Work request:
Taking only the lines of the data below from the line with "You are a GUI" to the line with "Task: Expand the arrow on the PEG-20 乳化剂 row", ends included, write them out exactly and without pictures.

Given data:
***

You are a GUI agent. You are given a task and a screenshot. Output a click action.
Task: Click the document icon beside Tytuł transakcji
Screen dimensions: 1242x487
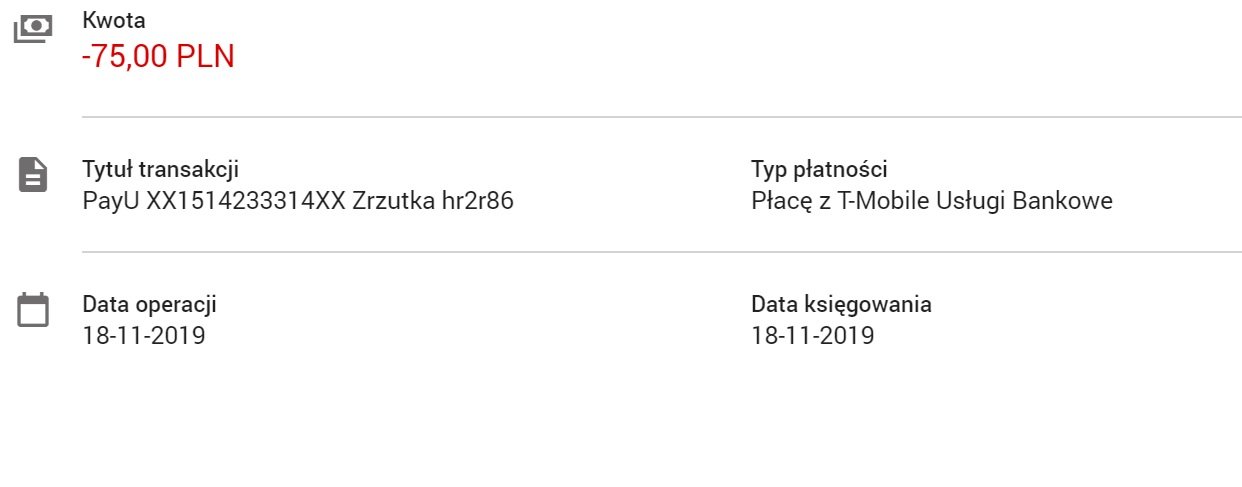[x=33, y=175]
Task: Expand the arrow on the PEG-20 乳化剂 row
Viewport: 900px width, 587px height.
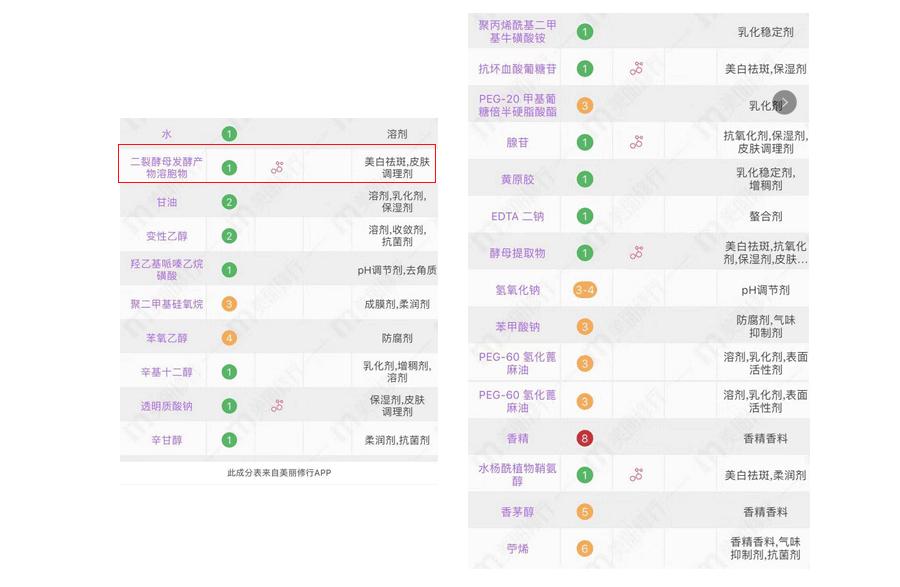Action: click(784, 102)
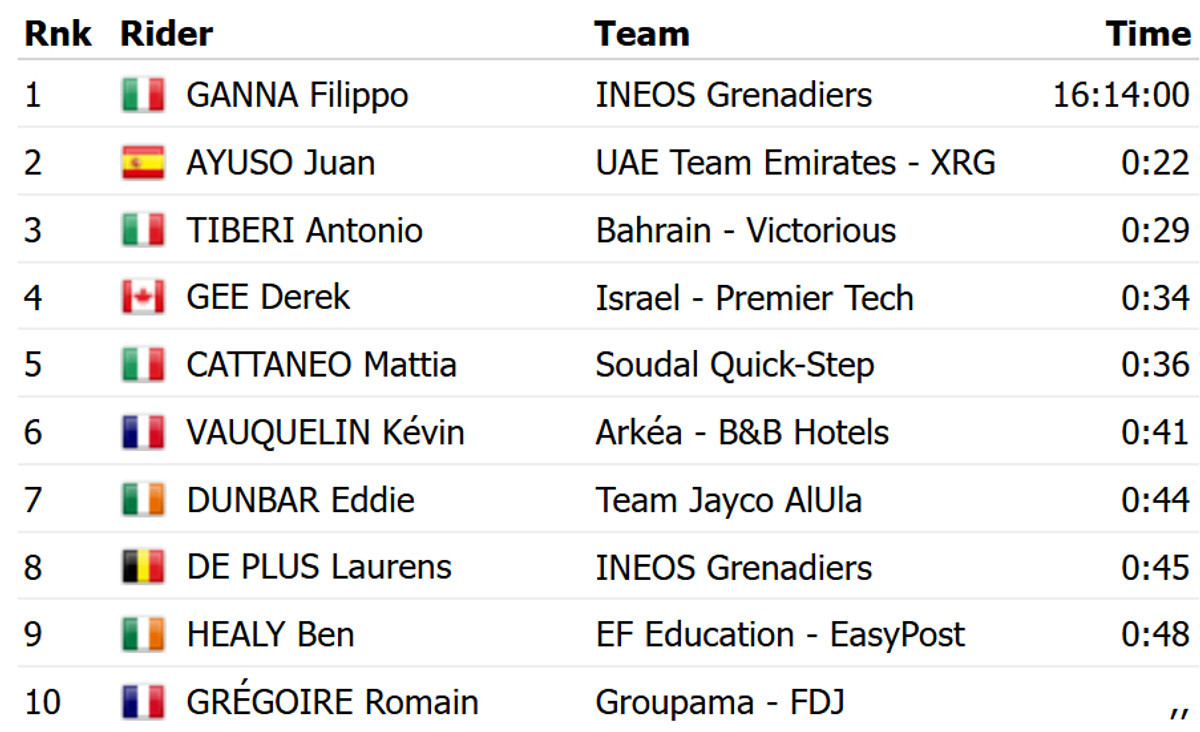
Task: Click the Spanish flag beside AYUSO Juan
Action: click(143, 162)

***

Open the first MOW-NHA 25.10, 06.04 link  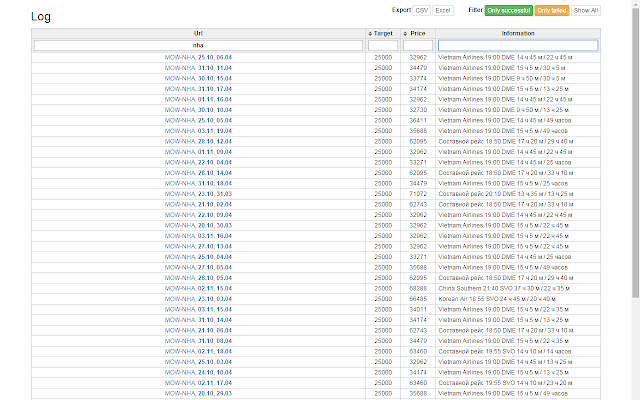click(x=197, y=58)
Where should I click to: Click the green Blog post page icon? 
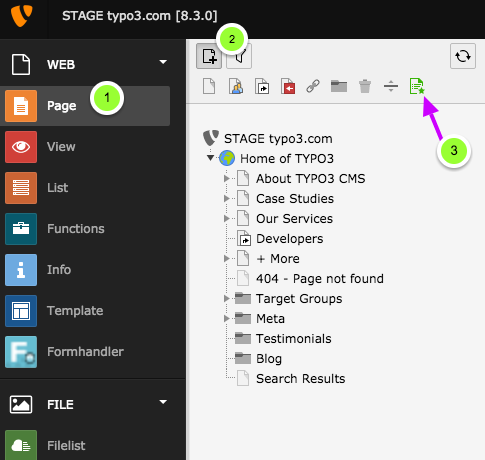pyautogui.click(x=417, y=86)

***

Solution:
You are a GUI agent. You are given a task and a screenshot. Output a click action.
Task: Click the document icon beside Tytuł transakcji
Screen dimensions: 1242x487
[x=33, y=175]
Task: Expand the arrow on the PEG-20 乳化剂 row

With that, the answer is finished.